No texto sobre a reforma psiquiátrica, quem deu a entrevista recomendada junto ao recente documento da OMS?

**Texto do exercício**
---

Aqui no Brasil, no campo da reforma psiquiátrica, inúmeras abordagens de natureza psicossociais trabalham com inúmeros desses recursos. Temos um ‘know-how’ diversificado e uma inestimável riqueza de experiências. Contudo, não podemos fazer de conta que a nossa dependência ao “modelo biomédico” da psiquiatria não causa inúmeros problemas para a assistência psicossocial, com inúmeros danos aos “usuários” e à sociedade em geral. Certamente que se houvéssemos nos libertado do “modelo biomédico” da psiquiatria a qualidade dos serviços prestados seria um exemplo para o mundo inteiro. A propósito, sugiro a leitura do recente documento da OMS com recomendações que reivindicam uma radical mudança no paradigma da assistência em saúde mental. Confiram também a entrevista dada por Michelle Funk, quem fez parte do processo de elaboração deste documento da OMS.
Não deixem de ler as fontes originais do PTMF, já citadas em ‘blogs’ anteriores.
Com isso concluo a série de ‘blogs’ que me propus escrever. As minhas palavras finais é que temos que fazer uma reforma da reforma psiquátrica brasileira. E não a retrocessos ao já conquistado em décadas de lutas e de experiências exitosas.
Citação:
Boyle, M., & Johnstone, L. (2020). The Power Threat Meaning Framework. An alternative to psychiatric diagnosis. PCCS Books Ltd.

---

**Dados fornecidos**
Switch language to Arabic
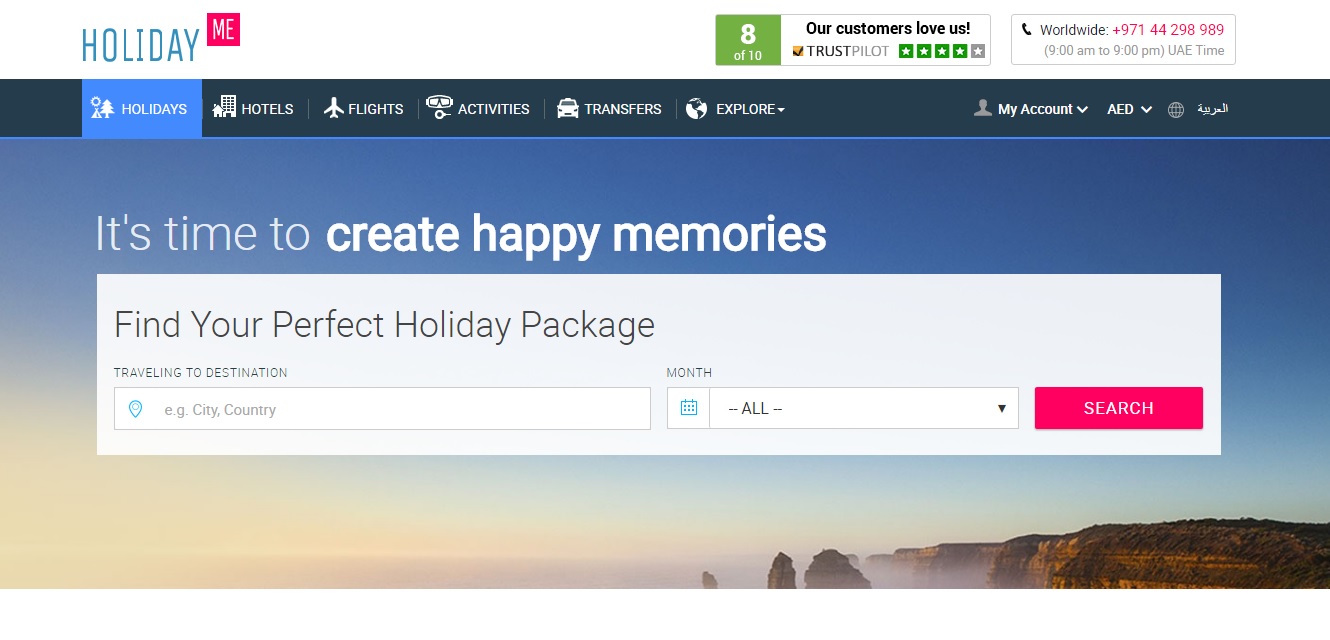1330x640 pixels. click(x=1212, y=109)
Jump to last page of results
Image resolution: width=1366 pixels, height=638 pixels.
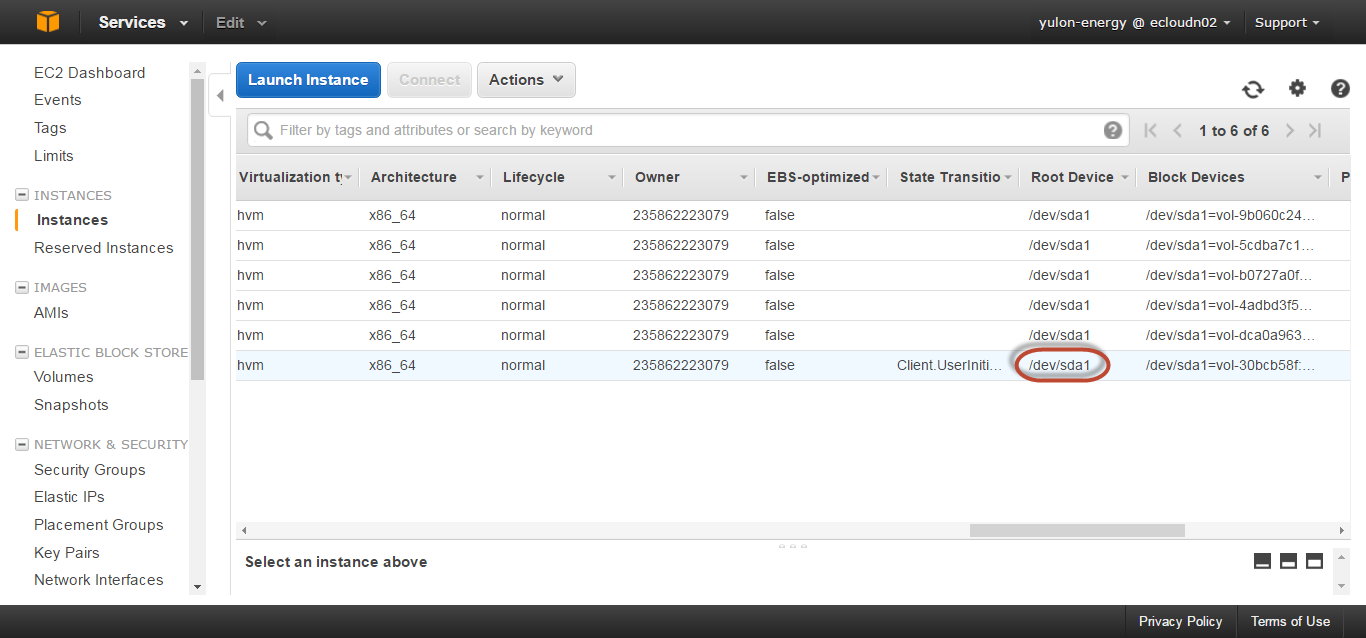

---

**Resposta à tarefa**
Michelle Funk, que fez parte do processo de elaboração desse documento da OMS.